Please make an exact copy of the lines from the one holding "You are a computer-use" through the end of the data, both ends included, with no pictures.

Material for the task section start

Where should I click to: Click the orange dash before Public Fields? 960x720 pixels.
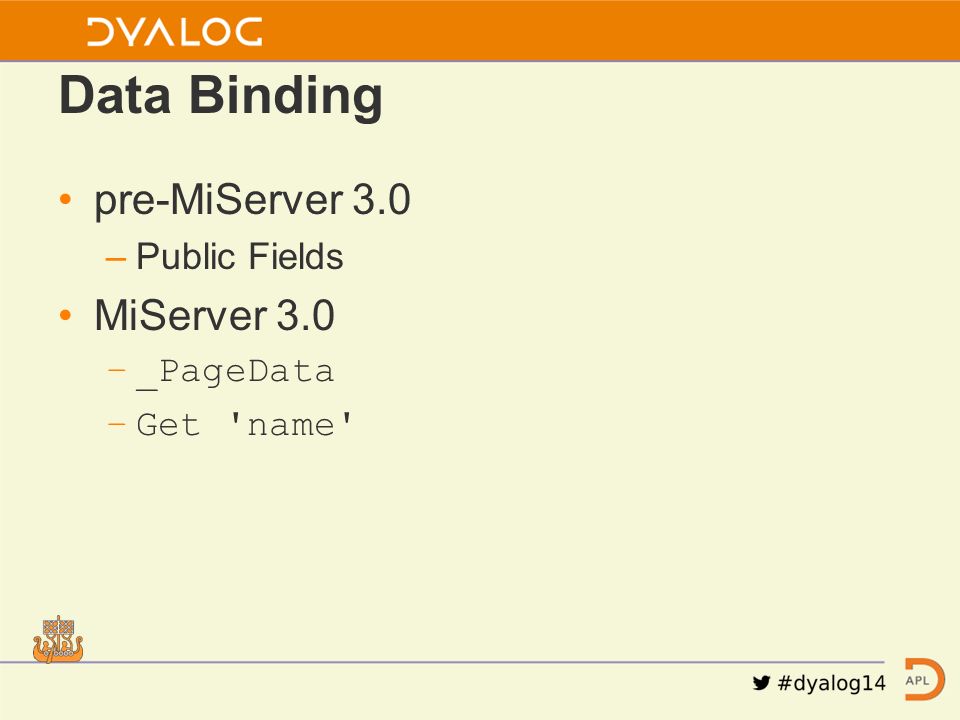pyautogui.click(x=116, y=260)
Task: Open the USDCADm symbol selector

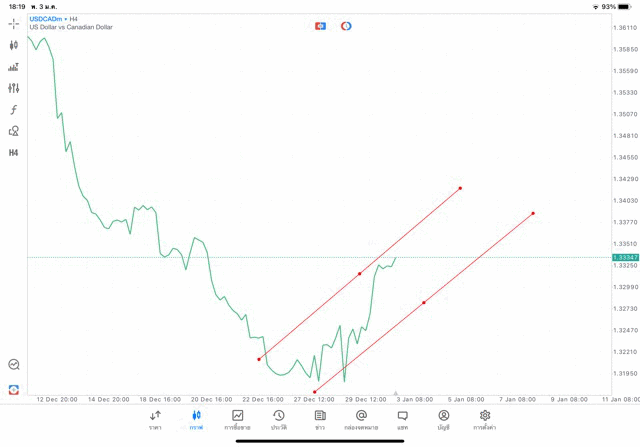Action: 48,19

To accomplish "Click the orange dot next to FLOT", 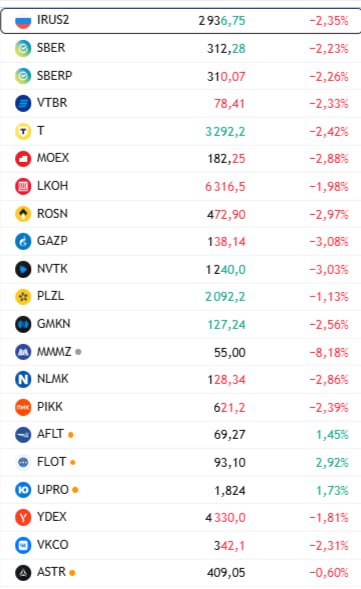I will tap(73, 462).
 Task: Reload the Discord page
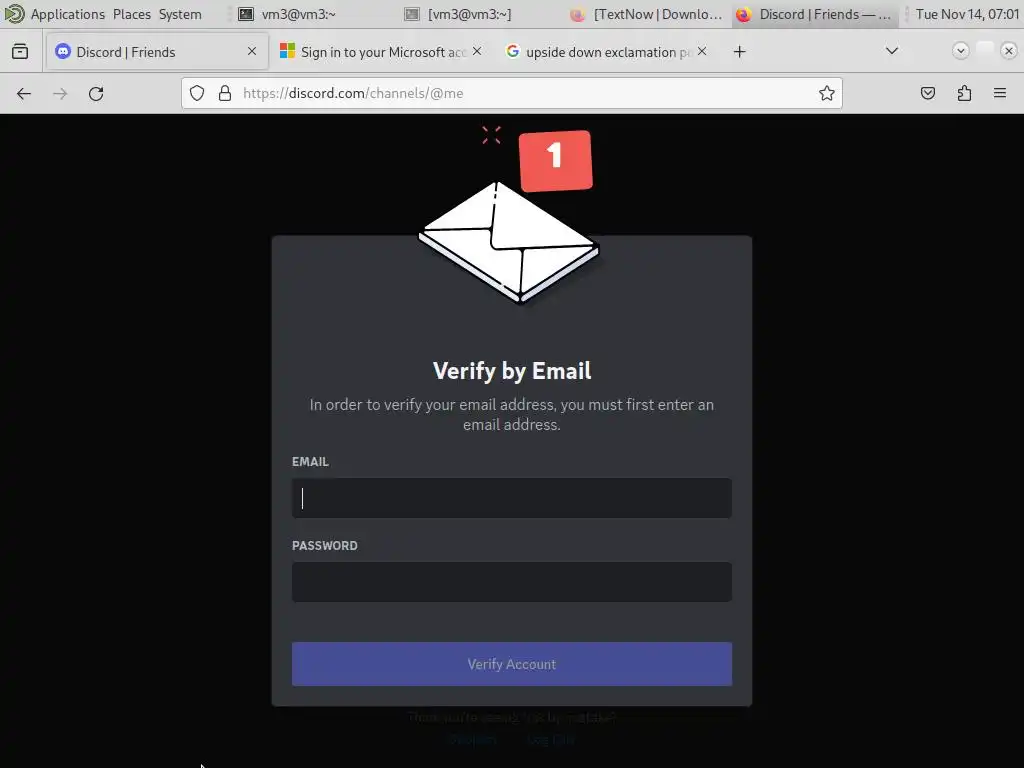click(96, 93)
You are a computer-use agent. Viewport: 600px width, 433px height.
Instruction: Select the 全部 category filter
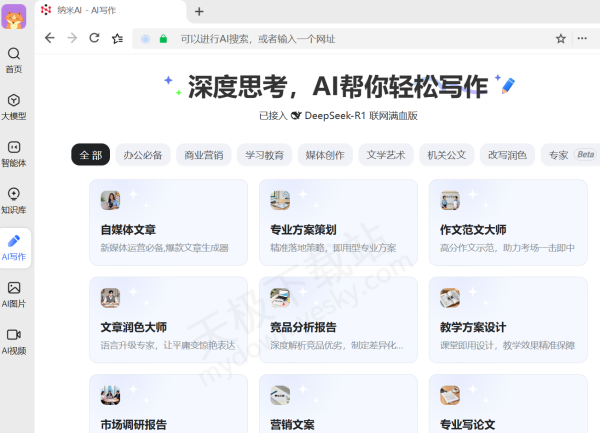click(90, 155)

Material for the task section end

» Answer space
You are a computer-use agent. Viewport: 600px width, 433px height.
Instruction: Select the 全部 category filter
click(90, 155)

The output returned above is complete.